◆ **What you are asked to do**
Every line containing the word "using" is to be copied from the data below.

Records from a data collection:

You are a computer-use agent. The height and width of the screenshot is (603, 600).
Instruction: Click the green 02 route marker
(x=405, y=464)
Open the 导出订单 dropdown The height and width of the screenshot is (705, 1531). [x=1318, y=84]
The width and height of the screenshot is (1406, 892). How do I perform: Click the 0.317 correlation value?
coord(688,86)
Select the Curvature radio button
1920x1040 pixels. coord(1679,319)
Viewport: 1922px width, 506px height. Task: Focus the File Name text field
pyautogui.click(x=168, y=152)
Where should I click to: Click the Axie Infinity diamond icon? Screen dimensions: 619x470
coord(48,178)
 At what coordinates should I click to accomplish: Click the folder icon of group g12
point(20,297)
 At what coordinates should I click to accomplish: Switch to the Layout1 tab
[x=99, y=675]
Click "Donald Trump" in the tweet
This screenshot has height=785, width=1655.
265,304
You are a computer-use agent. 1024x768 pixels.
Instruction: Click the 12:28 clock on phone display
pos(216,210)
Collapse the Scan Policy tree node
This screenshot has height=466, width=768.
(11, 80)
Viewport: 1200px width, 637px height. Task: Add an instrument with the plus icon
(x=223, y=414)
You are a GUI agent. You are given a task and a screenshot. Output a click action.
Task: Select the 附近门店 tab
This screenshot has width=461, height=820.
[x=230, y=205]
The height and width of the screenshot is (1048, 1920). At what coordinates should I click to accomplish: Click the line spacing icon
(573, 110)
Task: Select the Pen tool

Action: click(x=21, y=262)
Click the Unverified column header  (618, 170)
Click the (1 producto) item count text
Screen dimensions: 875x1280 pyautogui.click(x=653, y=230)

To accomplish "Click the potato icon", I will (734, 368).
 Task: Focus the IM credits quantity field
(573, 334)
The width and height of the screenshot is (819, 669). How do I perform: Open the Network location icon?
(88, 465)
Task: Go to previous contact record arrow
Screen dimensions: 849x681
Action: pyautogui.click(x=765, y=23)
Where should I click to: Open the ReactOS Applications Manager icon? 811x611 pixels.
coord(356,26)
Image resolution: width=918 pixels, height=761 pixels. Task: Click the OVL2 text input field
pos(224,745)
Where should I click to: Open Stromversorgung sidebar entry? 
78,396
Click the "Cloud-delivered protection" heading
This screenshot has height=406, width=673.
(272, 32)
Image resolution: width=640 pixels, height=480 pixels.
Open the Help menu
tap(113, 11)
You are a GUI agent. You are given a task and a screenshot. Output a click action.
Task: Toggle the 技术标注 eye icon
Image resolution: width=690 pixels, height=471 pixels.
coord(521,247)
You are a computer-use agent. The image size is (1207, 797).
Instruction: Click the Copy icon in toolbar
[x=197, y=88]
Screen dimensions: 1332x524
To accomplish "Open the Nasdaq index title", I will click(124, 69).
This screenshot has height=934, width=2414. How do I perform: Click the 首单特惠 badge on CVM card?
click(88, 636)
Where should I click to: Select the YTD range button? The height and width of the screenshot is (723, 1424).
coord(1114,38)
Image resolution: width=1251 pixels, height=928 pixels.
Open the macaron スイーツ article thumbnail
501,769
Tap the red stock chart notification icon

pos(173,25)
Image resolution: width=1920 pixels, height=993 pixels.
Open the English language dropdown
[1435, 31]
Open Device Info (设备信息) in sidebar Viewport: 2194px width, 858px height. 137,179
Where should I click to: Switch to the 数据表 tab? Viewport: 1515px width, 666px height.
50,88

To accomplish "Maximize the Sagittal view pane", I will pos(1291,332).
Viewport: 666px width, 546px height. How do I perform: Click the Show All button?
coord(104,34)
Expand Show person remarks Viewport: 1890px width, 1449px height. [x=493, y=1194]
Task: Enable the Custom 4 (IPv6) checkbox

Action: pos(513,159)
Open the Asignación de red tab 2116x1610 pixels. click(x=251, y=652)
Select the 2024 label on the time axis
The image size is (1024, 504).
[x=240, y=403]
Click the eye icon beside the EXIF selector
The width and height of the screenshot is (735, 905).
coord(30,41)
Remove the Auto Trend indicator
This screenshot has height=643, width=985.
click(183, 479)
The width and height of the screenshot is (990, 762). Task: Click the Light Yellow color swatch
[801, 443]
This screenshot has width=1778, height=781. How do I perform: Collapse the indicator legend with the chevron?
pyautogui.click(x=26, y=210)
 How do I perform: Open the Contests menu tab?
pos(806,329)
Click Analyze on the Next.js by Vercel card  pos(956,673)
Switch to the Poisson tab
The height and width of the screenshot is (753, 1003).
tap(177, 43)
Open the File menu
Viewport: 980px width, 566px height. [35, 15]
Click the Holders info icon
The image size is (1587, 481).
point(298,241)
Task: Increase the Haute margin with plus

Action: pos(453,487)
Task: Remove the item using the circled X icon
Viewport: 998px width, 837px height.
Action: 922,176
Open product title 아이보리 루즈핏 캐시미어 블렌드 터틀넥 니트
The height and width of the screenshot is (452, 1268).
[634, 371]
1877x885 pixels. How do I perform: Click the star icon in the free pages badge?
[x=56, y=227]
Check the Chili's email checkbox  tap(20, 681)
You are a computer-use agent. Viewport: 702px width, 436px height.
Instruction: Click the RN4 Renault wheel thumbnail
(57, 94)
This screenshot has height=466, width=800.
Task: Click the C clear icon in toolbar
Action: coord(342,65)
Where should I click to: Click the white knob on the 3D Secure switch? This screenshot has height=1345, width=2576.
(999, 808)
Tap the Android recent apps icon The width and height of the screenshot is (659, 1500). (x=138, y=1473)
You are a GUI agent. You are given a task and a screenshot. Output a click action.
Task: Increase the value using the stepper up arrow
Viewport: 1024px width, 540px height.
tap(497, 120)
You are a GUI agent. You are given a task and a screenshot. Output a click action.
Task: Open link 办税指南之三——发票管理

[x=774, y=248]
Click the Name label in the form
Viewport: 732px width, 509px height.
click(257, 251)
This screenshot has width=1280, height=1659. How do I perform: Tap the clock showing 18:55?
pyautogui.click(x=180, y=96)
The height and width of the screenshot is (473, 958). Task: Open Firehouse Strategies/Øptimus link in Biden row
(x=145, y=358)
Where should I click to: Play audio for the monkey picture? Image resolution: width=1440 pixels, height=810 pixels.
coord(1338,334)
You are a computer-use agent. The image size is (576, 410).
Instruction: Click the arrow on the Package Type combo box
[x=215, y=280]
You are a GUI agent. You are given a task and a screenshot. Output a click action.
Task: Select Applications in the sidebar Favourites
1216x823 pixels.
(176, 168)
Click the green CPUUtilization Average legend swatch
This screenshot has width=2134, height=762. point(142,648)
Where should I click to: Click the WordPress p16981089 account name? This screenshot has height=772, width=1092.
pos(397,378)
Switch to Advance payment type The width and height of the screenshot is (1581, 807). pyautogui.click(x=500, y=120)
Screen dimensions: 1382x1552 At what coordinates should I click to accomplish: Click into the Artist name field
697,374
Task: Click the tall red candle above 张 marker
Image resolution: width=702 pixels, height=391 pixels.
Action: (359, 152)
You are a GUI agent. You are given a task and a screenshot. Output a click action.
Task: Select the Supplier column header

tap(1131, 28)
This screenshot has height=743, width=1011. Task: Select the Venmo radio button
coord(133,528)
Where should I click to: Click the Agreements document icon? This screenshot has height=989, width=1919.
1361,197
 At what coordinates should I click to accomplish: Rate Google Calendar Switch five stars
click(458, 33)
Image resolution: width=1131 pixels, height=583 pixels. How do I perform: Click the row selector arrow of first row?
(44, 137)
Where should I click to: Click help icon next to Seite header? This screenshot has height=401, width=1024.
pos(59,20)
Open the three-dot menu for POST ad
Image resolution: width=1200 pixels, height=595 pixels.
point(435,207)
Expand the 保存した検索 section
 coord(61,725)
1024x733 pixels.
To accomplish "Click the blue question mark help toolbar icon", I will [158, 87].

◆ **Task answer**
Task: Remove the item using the circled X icon
Task: Increase the value using the stepper up arrow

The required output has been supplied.